Share

8. Bertemu dengan Sasi

SEMINGGU telah berlalu semenjak kejadian di Bali saat itu, Yura tidak henti-hentinya memikirkan Krisna. Entah apa yang telah dilakukannya saat itu. Tapi bayang-bayang Krisna, bagaimana pria itu memujanya, menatapnya seolah dia menginginkannya, dan juga sentuhannya. Semuanya masih terekam jelas di benak Yura.

“Wah, mulai nggak waras lo, Ra!” desis perempuan itu saat sekujur tubuhnya meremang karena memikirkannya.

Mobil yang dikendarai perempuan itu berbelok melewati pagar, lalu Yura menurunkan kaca mobilnya untuk menyapa penjaga depan rumah tersebut, sebelum kembali melajukan mobilnya.

Begitu mobilnya sudah terparkir dengan sempurna, Yura lantas turun dan langsung bergegas menuju teras rumah tersebut.

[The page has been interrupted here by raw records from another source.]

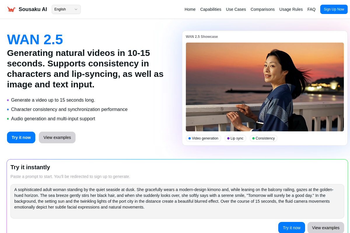350x233 pixels.
Task: Click the WAN 2.5 showcase video thumbnail
Action: 265,87
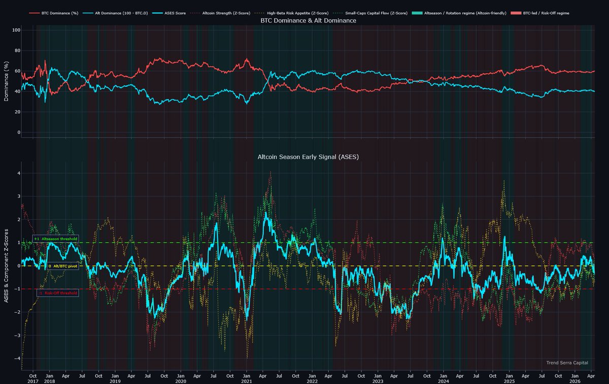This screenshot has width=609, height=384.
Task: Click the BTC Dominance & Alt Dominance title
Action: point(308,21)
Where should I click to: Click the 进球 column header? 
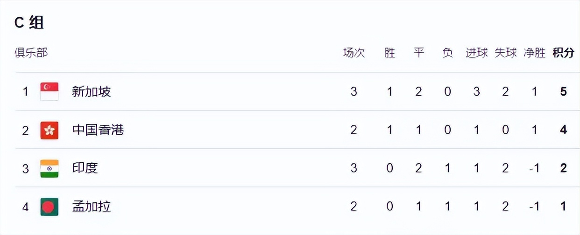click(x=476, y=53)
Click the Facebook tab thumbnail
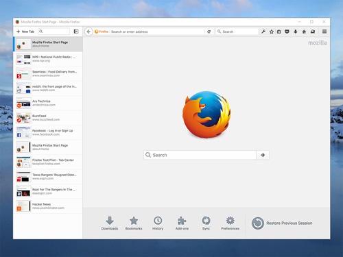 [23, 132]
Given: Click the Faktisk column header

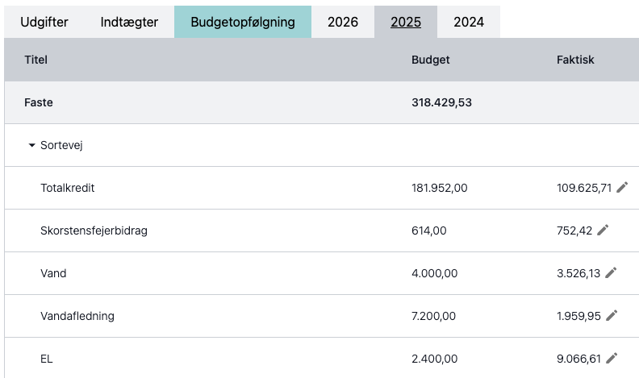Looking at the screenshot, I should pyautogui.click(x=575, y=60).

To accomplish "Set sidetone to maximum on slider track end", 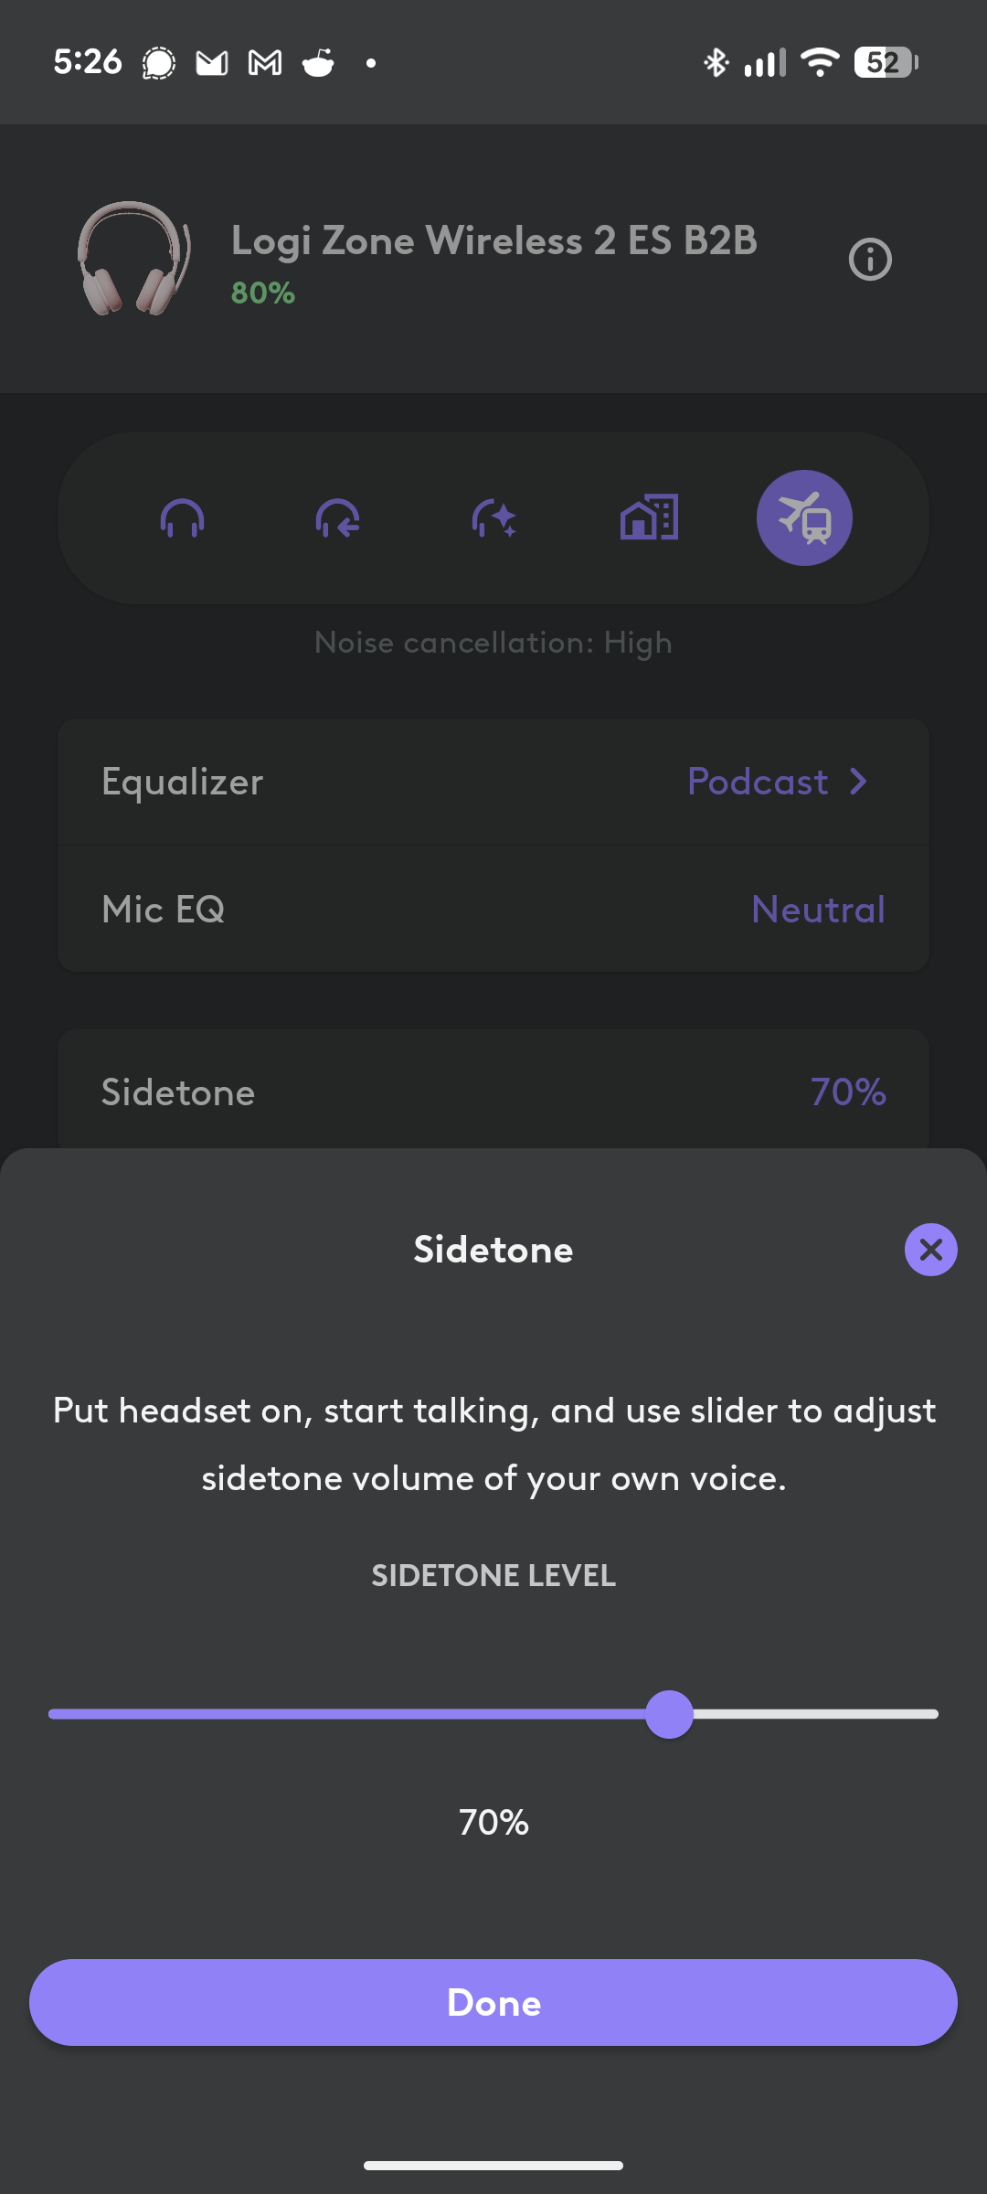I will [x=932, y=1714].
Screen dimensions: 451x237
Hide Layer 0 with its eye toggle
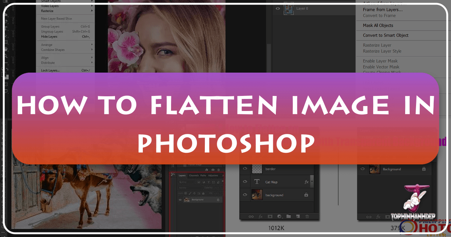click(277, 9)
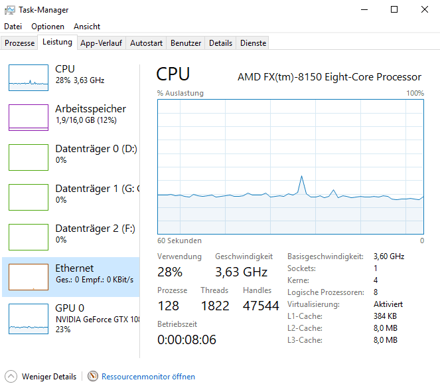
Task: Switch to the Dienste tab
Action: [253, 43]
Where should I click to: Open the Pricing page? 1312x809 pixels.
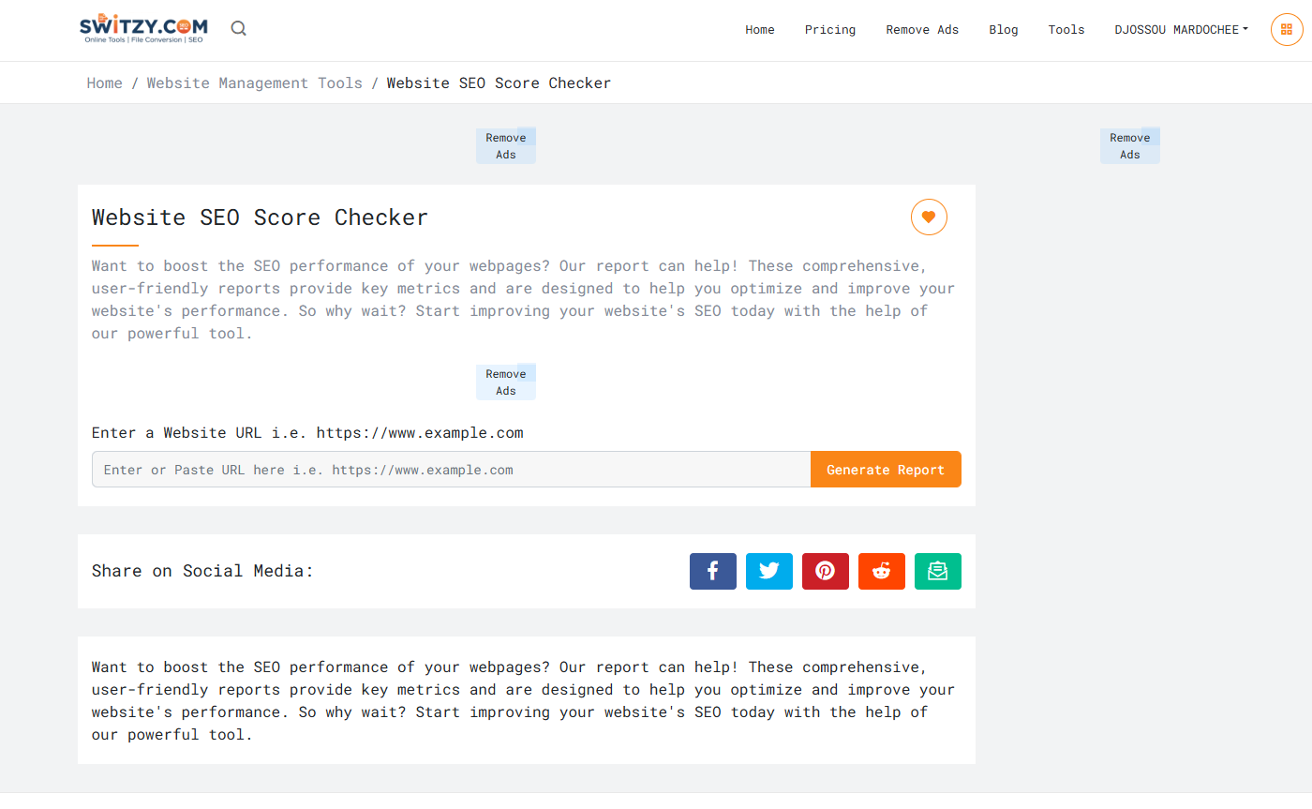829,30
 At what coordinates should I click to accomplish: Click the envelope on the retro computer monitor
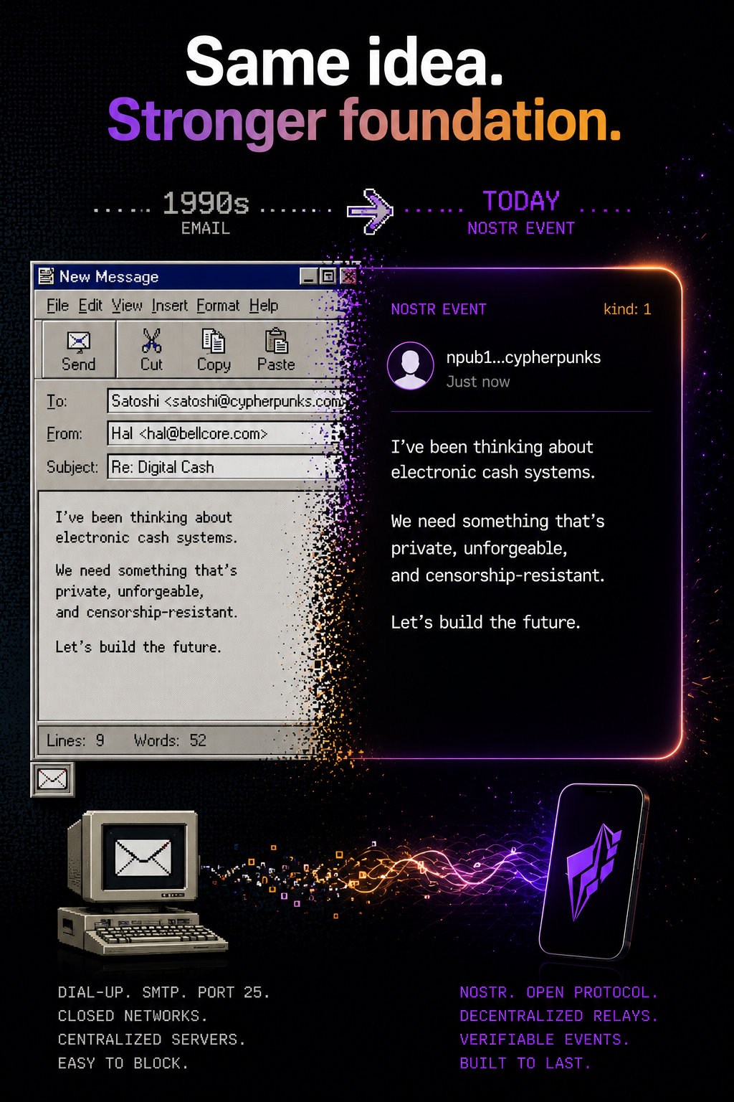click(x=143, y=857)
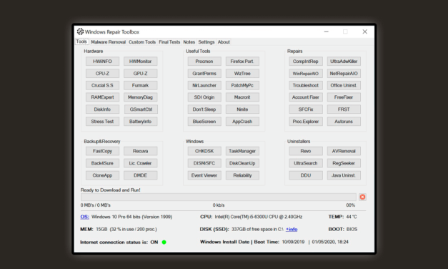This screenshot has width=448, height=269.
Task: Launch the Revo uninstaller
Action: [x=306, y=151]
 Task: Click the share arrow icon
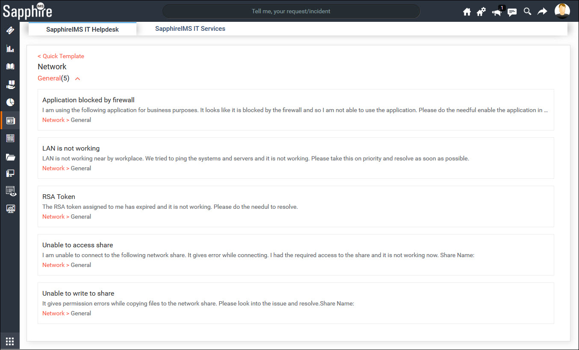[542, 12]
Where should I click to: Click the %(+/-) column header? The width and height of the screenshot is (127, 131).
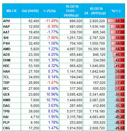click(116, 11)
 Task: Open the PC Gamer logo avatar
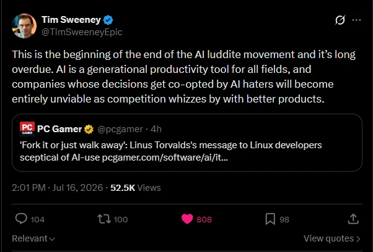[x=27, y=129]
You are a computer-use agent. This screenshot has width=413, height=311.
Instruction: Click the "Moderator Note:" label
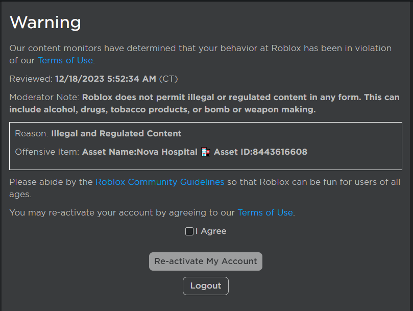(x=44, y=98)
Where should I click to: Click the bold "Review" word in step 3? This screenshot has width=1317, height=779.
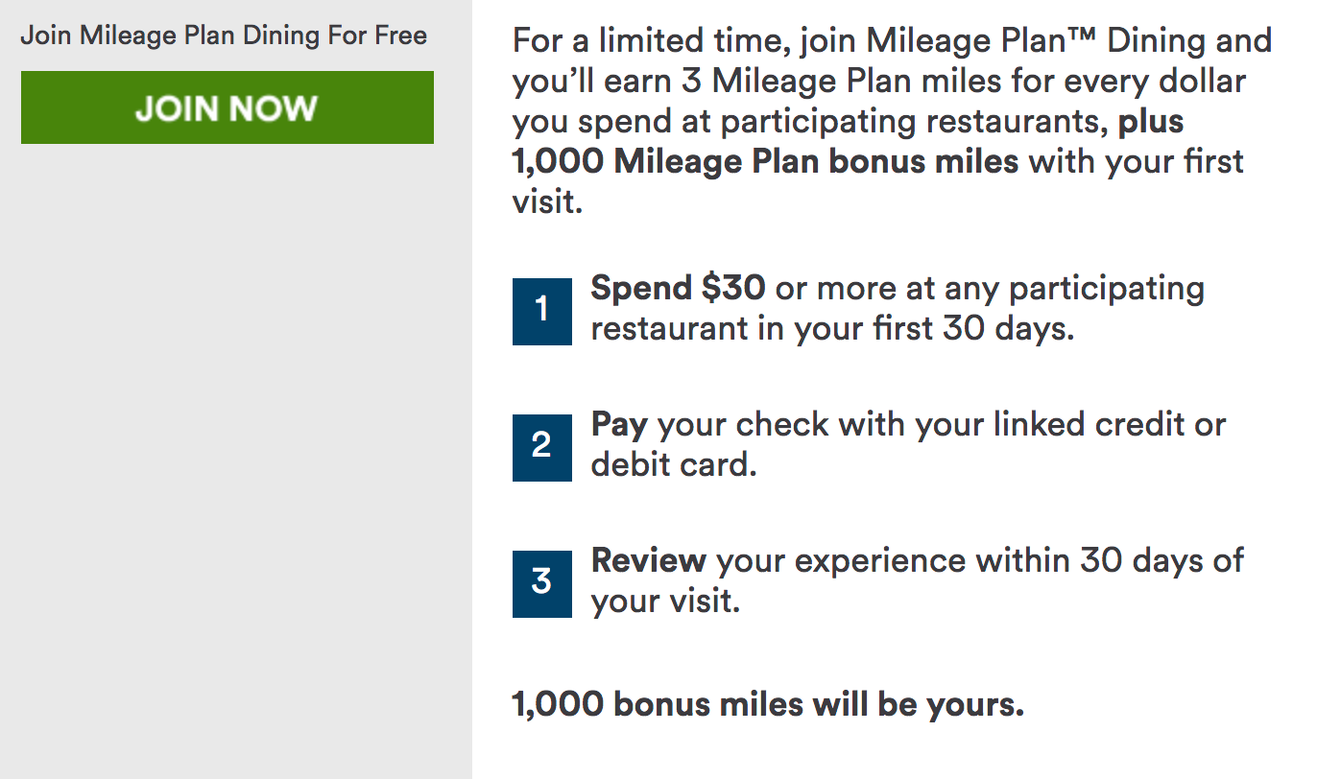click(x=648, y=560)
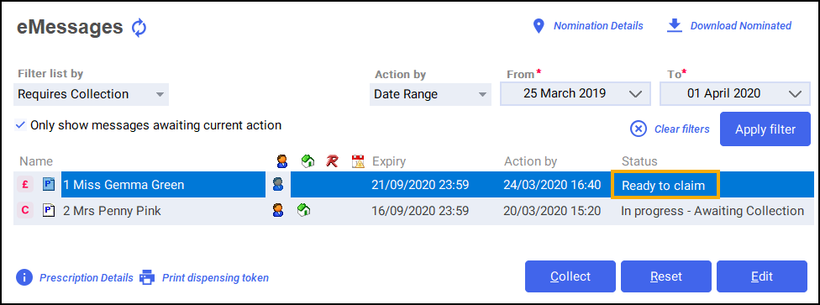Click the Prescription Details info icon

tap(24, 277)
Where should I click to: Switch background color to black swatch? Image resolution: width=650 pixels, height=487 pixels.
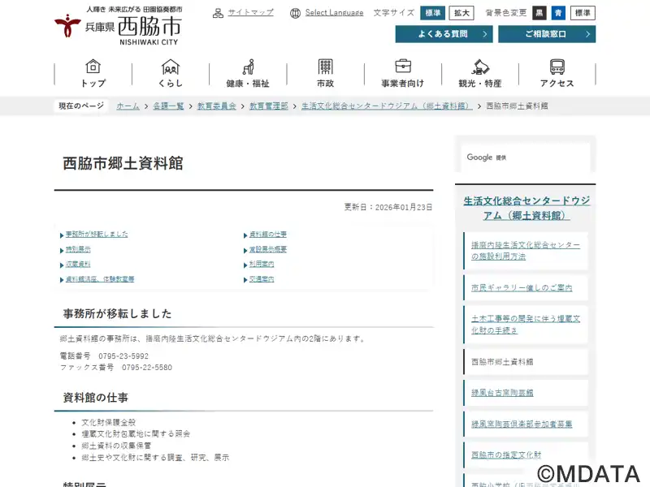[540, 13]
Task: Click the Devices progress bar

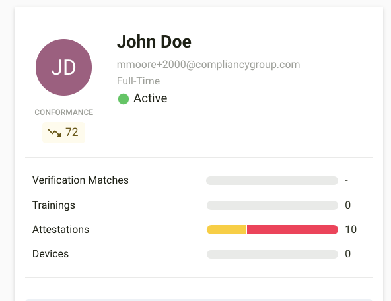Action: point(272,254)
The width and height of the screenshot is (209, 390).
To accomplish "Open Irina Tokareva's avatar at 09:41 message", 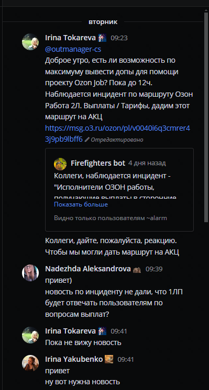I will [30, 335].
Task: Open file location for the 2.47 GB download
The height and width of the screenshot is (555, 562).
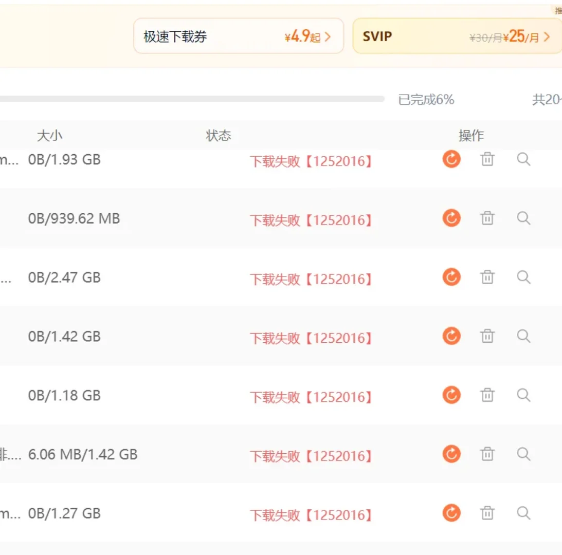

Tangannya terangkat hendak mengetuk pintu, bersamaan dengan pintu yang ada di hadapannya sudah lebih dulu dibuka, dan Bi Siti muncul dengan senyuman lebarnya.

“Pagi, Bi Siti.”

“Eh, Neng Yura. Apa kabar, Neng?” tanya Bi Siti dengan senyuman lebarnya.

“Baik, Bi. Bibi apa kabar?”

“Alhamdulillah, Neng, Bibi sehat. Nyariin Neng Sasi?”

“Iya, Bi. Ada, kan?”

“Neng Sasi lagi berjemur sama si Kembar di taman belakang. Neng Yura langsung masuk saja, ya? Bibi mau ke depan beli sabun sebentar, Neng.”

“Oke, Bi. Hati-hati di jalan.”

Sepeninggal Bi Siti, langkah Yura lantas terayun melewati ruang tamu. Perempuan itu mengedarkan matanya ke sekitar, samar sekali telinganya mendengar suara percakapan seseorang.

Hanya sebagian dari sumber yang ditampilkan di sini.